Requirement
Copy out the records that begin with the line containing "Given: Open the" and end with the line containing "Looking at the", including both of those lines, and omit the pictures from your copy.

Records for this task
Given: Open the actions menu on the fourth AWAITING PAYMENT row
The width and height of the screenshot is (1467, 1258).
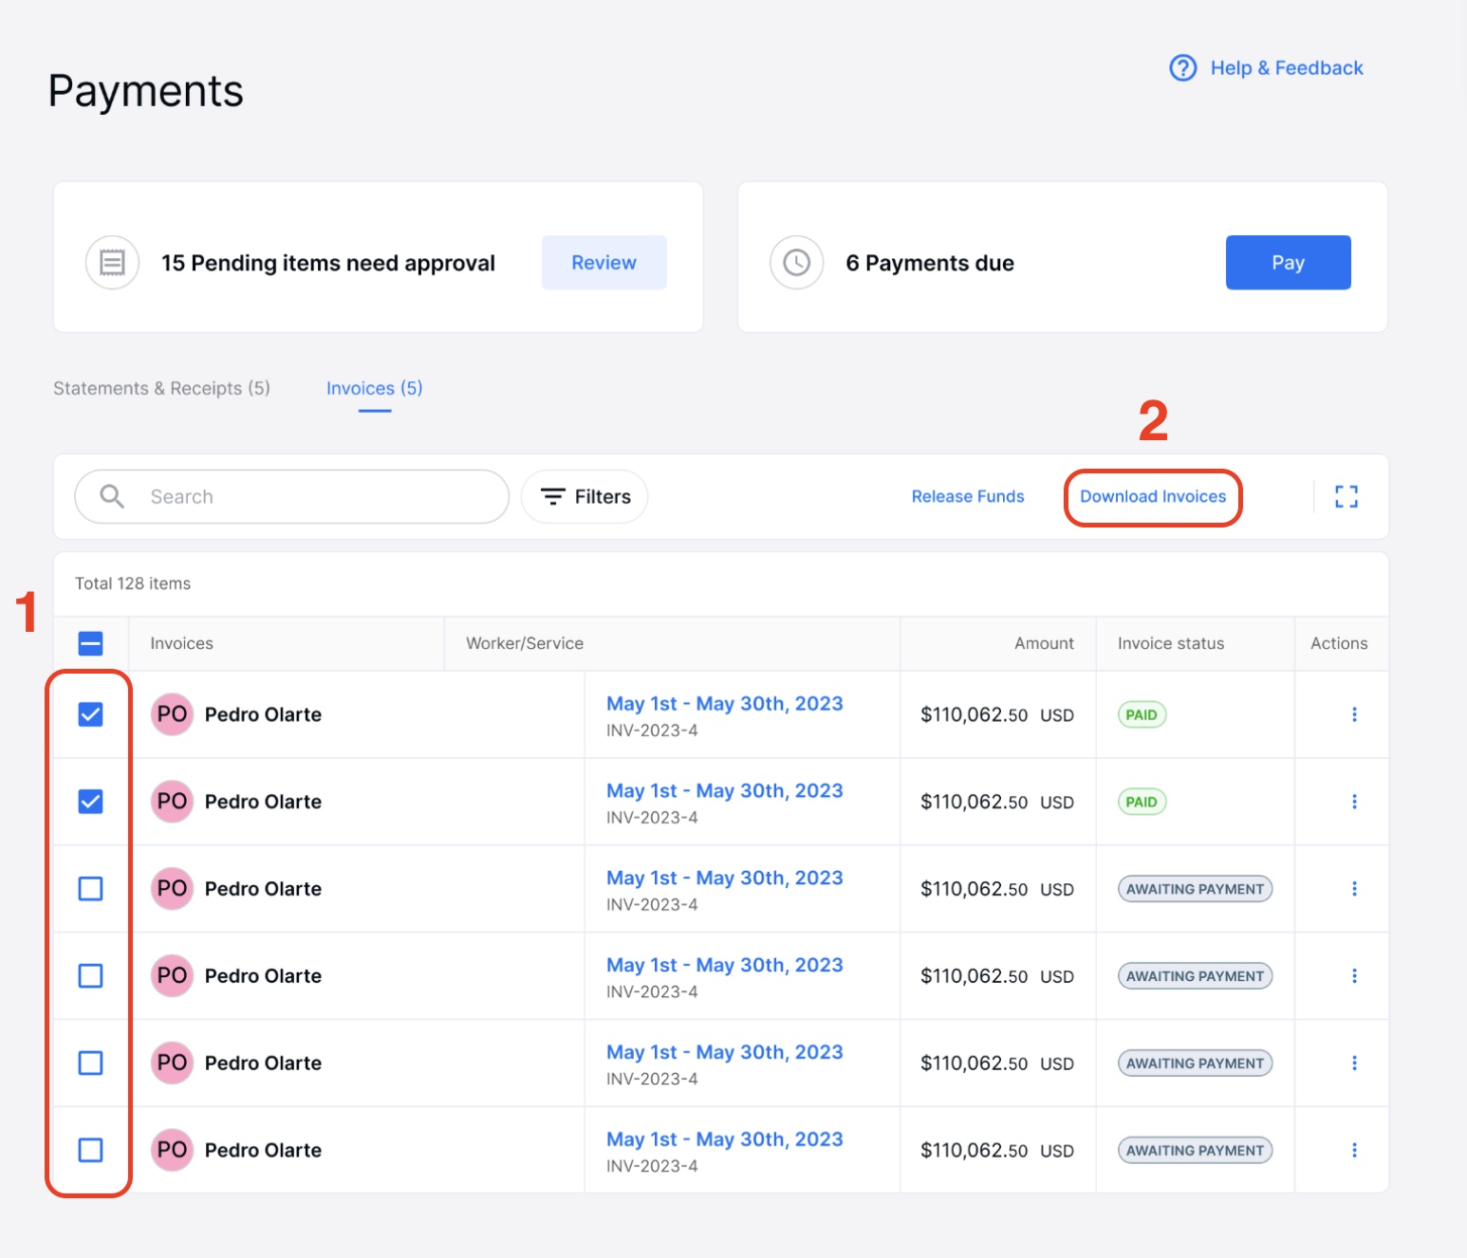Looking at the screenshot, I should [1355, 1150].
* * *
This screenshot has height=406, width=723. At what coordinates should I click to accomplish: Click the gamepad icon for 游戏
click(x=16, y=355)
--
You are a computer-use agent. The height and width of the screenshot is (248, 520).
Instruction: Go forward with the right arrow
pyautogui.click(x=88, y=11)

Answer to the exercise
Given: Open the actions menu on the fourth AWAITING PAYMENT row
The width and height of the screenshot is (1467, 1258).
Looking at the screenshot, I should [1355, 1150].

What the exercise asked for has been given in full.